All Products
Search

This Product

    E-MapReduce:Enable HDFS in Ranger and configure related permissions

    Document Center

    E-MapReduce:Enable HDFS in Ranger and configure related permissions

    Last Updated:Apr 27, 2023

    This topic describes how to enable Hadoop Distributed File System (HDFS) in Ranger and how to configure the related permissions.

    Background information

    The permissions that you configured on HDFS by using Ranger and HDFS access control list (ACL)-based permissions take effect at the same time. The following figure shows the authentication process. HDFS

    Prerequisites

    A Data Lake cluster is created and the Ranger service is selected when you create the cluster. For more information about how to create a cluster, see Create a cluster.

    Procedure

    1. Enable HDFS in Ranger.

      1. On the Services tab of the page that appears, click Status in the Ranger-plugin section.

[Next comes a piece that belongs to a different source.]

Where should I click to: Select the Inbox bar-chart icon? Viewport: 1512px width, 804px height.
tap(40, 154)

      2. In the Service Overview section of the Status tab, turn on enableHDFS.

      3. In the Confirm message, click OK.

    2. Restart HDFS.

      1. On the Services tab, click the More icon and select HDFS.

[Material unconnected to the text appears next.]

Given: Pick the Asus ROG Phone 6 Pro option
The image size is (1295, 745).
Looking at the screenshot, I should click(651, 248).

      2. In the Components section of the Status tab, find NameNode and click Restart in the Actions column.

      3. In the dialog box that appears, configure the Execution Reason parameter and click OK.

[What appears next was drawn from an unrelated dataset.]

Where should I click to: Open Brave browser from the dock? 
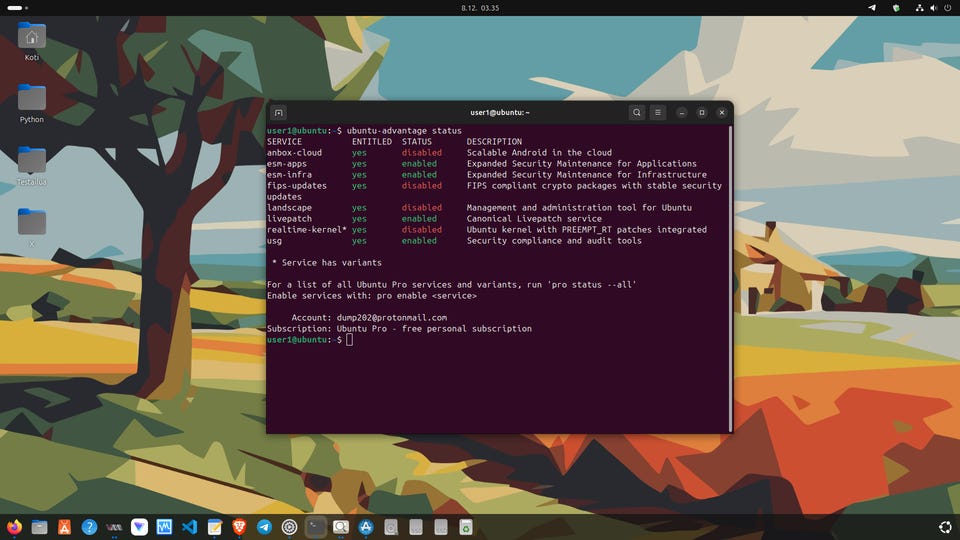click(240, 526)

      4. In the Confirm message, click OK.

    3. Optional:Configure permissions.

      By default, the HDFS service is added after you enable HDFS in Ranger.

      You can perform the following steps to grant users the permissions on resources in a directory. For example, you can grant the Write and Execute permissions on resources in the /user/foo directory to the test user:

      1. Access the web UI of Ranger. For more information, see Access the web UI of Ranger.

      2. Click emr-hdfs.

        hdfs-example

      3. Click Add New Policy in the upper-right corner.

      4. Configure the parameters based on your business requirements. The following table describes the parameters.

        Parameter

        Description

        Policy Name

        The name of the policy. You can specify a custom name.

        Resource Path

        The path of the resources. Example: /user/foo.

        recursive

        Specifies whether the permissions take effect on subdirectories or files.

        Select Group

        The user group to which you want to attach the policy.

        Select User

        The user to whom you want to attach the policy. Example: test.

        Permissions

        The permissions that you want to grant. Example: Write and Execute permissions.

      5. Click Add.

        After you attach the policy to the test user, the test user is granted the permissions. The test user is granted the Write and Execute permissions on the HDFS path /user/foo.

        Note

        After you add, remove, or modify a policy, it takes about 1 minute for the configuration to take effect.